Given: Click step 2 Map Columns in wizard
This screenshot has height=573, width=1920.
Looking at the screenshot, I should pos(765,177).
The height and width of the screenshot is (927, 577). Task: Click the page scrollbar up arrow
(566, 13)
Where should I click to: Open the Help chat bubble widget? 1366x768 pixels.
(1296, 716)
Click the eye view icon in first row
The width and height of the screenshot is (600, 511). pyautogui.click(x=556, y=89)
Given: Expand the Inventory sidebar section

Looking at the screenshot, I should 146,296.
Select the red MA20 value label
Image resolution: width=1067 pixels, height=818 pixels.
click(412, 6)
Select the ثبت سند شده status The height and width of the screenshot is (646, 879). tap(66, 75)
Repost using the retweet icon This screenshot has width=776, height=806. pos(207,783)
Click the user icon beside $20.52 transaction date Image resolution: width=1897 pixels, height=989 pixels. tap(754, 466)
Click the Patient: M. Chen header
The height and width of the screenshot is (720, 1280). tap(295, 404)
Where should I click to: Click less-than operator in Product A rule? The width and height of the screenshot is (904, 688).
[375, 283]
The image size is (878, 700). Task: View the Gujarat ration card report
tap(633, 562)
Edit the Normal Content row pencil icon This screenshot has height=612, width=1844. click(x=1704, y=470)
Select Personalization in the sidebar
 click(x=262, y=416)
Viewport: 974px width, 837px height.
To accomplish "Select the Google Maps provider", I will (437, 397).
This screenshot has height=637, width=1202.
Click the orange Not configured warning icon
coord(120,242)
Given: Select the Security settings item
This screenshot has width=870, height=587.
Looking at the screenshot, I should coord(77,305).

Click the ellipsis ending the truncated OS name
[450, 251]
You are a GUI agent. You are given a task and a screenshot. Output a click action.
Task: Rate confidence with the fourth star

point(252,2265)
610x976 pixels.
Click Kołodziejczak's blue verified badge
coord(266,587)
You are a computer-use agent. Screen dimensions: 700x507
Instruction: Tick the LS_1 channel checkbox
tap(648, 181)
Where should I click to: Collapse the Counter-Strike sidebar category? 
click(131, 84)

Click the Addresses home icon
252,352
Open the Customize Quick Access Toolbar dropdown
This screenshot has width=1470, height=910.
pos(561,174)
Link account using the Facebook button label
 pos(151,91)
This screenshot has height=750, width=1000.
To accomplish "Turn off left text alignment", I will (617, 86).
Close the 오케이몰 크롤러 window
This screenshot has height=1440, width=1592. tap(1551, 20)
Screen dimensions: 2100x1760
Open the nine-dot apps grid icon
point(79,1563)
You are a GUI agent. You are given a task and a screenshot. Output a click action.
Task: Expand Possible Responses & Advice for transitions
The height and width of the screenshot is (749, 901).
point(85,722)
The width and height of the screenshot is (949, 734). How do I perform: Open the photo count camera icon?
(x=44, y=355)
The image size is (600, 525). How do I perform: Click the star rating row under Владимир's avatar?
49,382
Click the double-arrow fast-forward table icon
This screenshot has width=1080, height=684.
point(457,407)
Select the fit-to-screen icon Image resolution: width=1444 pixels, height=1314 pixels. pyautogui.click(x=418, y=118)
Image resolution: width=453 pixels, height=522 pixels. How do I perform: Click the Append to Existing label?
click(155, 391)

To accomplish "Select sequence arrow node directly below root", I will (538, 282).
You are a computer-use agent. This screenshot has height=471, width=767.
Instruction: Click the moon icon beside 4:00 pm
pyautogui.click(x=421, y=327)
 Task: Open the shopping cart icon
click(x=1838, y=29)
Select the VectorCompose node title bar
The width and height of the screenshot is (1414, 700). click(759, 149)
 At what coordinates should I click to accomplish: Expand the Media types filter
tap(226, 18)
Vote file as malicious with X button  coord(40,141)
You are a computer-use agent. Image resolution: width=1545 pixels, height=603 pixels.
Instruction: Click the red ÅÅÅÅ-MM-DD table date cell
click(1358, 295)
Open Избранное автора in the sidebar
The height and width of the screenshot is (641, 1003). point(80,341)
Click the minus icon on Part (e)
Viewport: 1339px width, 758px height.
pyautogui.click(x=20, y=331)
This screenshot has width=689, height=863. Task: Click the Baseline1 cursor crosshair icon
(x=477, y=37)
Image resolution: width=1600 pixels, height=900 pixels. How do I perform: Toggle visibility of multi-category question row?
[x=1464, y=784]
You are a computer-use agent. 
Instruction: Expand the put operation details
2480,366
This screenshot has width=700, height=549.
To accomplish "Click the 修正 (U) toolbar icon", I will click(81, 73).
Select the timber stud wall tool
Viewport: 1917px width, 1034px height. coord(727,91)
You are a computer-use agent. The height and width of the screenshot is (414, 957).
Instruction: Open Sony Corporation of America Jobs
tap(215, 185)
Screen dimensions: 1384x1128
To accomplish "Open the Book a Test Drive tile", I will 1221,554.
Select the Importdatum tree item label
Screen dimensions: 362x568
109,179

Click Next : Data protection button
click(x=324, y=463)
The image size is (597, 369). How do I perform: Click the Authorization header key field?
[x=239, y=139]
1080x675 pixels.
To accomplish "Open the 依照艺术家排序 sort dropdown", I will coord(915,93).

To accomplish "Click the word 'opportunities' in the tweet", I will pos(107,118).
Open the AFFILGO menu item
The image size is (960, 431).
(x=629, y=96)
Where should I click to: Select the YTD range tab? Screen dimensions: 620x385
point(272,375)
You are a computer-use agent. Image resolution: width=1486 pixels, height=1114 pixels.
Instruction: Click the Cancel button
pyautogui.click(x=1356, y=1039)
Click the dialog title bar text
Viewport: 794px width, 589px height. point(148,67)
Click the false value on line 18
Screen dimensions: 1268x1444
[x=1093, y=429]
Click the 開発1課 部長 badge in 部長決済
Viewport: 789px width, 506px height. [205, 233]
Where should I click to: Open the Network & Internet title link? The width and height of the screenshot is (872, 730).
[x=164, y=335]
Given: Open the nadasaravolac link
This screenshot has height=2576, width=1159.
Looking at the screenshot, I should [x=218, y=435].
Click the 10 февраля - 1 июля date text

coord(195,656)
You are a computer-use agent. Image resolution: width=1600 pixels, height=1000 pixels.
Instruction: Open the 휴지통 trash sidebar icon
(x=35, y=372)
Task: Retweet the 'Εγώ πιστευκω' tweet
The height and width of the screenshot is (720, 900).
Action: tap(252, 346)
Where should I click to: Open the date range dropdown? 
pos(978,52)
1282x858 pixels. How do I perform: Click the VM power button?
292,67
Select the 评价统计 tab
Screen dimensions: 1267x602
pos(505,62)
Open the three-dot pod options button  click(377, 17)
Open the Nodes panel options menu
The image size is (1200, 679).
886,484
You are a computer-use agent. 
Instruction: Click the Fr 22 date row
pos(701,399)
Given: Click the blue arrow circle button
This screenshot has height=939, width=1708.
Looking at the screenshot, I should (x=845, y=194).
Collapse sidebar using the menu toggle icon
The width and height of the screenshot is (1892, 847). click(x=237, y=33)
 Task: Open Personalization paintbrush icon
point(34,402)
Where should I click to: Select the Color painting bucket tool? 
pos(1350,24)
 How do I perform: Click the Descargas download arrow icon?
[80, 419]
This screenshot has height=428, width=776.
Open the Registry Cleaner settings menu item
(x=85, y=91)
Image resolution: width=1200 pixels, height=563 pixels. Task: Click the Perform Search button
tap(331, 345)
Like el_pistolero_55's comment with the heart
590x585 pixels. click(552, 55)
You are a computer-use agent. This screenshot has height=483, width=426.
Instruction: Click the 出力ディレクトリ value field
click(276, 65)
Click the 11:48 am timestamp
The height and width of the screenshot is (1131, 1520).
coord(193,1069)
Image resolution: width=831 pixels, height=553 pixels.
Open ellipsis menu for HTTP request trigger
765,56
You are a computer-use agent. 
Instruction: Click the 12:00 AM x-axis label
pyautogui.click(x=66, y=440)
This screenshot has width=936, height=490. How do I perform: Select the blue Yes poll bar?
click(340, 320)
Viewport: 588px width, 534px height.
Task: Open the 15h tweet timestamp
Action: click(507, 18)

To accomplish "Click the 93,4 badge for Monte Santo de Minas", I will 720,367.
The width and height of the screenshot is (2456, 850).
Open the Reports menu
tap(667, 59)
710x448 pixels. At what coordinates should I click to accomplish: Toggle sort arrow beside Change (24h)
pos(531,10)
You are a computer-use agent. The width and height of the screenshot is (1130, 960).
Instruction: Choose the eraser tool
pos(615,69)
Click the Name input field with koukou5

**What is being asked:** Only the lines from the line with "710x448 pixels. At" to the final line of the entries are to be returned, each exactly as written, both ends included.

**Written answer:**
710x448 pixels. At what coordinates should I click to accomplish: Toggle sort arrow beside Change (24h)
pos(531,10)
You are a computer-use agent. The width and height of the screenshot is (1130, 960).
Instruction: Choose the eraser tool
pos(615,69)
Click the Name input field with koukou5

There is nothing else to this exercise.